A Fact table consists of metrics, measurements, or facts of any business process. Facts and Dimensions are at the root of data warehouse. Facts are the metrics that senior management or board members of an organization use for making business decisions. Dimensional modeling brings together the relational model and realities of text and numerical facts. Any real life process is made of numbers and context describing the numbers.
All facts are always measured in numerals.
The context describing the facts is in verbose. For example sales facts are always best described with product, period, and store or region where it was sold and to whom it was sold.

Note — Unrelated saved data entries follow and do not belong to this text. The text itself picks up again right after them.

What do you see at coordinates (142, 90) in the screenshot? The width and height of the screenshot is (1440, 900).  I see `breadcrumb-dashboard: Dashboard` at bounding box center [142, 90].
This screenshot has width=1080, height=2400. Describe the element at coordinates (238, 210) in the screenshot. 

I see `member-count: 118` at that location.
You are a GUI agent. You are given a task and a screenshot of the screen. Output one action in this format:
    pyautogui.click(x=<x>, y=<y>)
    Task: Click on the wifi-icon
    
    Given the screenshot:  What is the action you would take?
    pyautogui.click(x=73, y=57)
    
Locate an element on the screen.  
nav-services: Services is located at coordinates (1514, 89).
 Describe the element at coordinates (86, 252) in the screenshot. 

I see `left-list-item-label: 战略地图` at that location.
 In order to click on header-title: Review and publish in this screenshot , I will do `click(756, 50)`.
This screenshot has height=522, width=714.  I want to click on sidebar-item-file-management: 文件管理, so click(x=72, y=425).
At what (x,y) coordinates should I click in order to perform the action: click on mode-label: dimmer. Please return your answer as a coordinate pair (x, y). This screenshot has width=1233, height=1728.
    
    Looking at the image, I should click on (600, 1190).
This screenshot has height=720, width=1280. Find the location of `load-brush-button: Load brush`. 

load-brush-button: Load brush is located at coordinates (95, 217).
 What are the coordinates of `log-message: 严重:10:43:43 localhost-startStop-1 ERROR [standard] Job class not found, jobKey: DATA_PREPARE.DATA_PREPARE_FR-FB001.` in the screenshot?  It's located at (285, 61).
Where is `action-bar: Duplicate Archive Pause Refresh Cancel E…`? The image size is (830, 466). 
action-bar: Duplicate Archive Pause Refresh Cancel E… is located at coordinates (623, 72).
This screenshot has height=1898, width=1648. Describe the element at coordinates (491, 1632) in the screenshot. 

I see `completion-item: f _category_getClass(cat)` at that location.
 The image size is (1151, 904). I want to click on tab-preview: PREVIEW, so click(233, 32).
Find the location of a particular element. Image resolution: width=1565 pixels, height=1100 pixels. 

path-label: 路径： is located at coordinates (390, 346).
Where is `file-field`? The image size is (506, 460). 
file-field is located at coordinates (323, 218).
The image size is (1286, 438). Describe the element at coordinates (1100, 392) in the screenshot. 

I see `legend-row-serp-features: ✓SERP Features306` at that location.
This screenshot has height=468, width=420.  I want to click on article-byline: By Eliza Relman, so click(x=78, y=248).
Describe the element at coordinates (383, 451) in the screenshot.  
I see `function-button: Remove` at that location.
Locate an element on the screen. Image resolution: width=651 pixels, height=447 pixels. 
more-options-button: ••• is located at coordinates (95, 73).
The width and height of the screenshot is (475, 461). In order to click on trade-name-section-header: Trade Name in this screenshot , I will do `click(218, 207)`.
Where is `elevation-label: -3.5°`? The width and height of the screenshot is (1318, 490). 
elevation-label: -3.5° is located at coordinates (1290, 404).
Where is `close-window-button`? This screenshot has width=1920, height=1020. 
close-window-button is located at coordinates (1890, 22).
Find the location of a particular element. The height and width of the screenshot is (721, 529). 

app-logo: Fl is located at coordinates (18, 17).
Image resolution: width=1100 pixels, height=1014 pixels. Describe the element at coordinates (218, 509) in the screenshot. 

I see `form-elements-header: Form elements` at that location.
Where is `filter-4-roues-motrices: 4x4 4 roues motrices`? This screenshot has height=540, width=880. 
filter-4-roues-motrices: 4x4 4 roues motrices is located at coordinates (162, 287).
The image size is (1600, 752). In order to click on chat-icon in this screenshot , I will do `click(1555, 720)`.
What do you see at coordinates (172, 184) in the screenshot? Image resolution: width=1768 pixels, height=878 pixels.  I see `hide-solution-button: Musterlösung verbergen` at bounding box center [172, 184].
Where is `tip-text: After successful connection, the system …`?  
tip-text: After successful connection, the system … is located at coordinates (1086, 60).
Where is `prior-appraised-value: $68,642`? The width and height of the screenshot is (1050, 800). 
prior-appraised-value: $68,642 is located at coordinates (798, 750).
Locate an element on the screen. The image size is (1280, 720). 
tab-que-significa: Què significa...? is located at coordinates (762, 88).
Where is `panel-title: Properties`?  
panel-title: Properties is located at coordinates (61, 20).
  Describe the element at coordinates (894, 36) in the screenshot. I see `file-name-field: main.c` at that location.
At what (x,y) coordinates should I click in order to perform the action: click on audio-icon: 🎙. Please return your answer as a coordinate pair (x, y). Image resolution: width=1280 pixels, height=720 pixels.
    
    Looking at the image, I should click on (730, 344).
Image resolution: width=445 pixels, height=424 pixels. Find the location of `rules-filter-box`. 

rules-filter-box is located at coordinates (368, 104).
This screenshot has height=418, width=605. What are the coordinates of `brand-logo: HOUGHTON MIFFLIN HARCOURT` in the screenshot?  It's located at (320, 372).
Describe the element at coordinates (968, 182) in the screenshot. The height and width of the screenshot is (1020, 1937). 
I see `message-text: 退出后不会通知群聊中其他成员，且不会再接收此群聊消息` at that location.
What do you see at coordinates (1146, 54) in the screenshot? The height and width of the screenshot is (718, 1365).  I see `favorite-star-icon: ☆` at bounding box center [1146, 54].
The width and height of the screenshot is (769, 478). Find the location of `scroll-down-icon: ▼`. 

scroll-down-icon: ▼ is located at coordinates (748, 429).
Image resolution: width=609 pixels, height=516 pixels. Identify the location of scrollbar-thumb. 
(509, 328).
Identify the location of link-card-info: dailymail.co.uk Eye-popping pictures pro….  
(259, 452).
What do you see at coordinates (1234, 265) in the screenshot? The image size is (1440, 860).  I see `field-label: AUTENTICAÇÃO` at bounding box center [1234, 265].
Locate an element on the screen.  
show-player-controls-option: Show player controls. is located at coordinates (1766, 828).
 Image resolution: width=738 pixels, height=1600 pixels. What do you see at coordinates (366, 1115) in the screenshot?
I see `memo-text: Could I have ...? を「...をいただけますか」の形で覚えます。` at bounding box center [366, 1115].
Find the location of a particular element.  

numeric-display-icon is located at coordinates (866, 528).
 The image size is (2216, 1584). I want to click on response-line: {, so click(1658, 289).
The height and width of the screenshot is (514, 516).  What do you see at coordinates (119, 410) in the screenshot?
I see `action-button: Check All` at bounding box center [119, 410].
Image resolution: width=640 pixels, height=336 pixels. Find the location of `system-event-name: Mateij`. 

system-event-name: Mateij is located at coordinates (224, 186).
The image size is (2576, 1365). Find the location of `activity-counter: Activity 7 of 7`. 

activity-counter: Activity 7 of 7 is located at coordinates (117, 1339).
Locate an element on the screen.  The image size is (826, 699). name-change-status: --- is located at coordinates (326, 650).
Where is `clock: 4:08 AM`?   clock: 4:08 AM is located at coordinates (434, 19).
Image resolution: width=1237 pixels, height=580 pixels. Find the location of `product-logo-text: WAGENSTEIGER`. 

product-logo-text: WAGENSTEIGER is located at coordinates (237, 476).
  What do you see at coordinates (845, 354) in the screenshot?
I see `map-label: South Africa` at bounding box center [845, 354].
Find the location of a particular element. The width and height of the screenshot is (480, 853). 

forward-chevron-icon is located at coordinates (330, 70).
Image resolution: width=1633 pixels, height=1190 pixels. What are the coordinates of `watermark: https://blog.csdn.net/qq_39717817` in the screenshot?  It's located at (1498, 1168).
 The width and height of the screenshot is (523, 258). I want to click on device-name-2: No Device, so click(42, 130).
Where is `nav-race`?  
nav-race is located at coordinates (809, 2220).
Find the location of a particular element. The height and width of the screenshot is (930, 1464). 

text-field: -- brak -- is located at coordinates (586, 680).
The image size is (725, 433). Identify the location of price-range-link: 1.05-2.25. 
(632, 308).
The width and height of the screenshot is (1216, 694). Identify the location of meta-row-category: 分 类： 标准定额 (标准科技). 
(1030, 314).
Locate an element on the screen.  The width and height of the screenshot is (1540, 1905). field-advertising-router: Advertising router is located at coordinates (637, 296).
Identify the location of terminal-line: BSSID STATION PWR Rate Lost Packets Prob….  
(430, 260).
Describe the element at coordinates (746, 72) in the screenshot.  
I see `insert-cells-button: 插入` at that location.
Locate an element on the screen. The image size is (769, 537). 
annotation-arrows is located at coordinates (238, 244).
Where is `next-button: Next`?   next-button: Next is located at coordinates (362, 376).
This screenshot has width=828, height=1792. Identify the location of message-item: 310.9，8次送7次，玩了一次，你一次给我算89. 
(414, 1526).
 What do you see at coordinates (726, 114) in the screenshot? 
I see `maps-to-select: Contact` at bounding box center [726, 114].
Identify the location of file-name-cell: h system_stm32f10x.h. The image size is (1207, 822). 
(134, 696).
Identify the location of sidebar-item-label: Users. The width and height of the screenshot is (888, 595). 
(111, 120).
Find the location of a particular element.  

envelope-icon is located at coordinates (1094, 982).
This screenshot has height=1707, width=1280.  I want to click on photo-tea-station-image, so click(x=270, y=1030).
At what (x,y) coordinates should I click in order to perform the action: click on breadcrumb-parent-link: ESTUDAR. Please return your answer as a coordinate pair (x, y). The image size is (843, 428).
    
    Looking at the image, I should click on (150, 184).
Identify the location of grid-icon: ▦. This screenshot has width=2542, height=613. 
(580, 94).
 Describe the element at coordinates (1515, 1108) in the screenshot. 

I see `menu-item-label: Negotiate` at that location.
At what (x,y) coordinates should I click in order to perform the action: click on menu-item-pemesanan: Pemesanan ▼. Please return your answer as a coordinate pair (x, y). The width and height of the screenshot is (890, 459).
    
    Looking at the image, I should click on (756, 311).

Facts measured can be additive, semi additive, or non-additive.
A Fact Table is most of the time defined by a grain. A grain is the most atomic form of data in the table. Example: The grain in a SALES table may be defined as “Sales of a Day by Product in a Store”.
The types are
• Transactional – The grain of a transactional table is normally mentioned as “1 row per entry in a transaction” example every entry in an invoice. Classically a transactional table holds data to a detailed level, creating dimensions with varied specifications associated to facts.
• Periodic Snapshot – Representation of facts in a given moment. A moment is a given period of time with in which the facts have been repeatedly.
• Accumulating Snapshot – Represents the life cycle of the key entity in a process. Most of the time it shows the transactions from beginning to end of a given process. For example fulfillment process of a telephone or mobile connection.
Understanding the fact table and its types may now indicate what clearly what is required to create one. Some key steps are to know the process, identifying dimensions of various facts such as location, time, and product or service types, listing the facts, and determine the atomic grains.
Identifying the business process should not be confused with the functions of an organization like sales or marketing but order fulfillment is a process that can be triggered by sales / marketing team.
Dimensions give structures to facts which best explain changes in them. Example: sales across the year and sales across regions in a country.
The grain identified for a fact table should be at the most atomic level possible to materialize on best utilization of the dimensions.
Facts have a many-one relationship with dimensions as we saw in the example for dimensions. Facts are to be defined after knowing the granularity.
Relationships with dimensions
Dimensional modeling is a familiar design discipline used to make these tables. The smaller the facts the greater are the dimensions. Facts can be related to multiple dimensions in different types of schemas such as star, snowflakes, and matrix.
All facts in a table may not be associated to the dimension but some are foreign keys. Foreign keys in a fact table associated with dimension table using the schemas should be surrogate keys.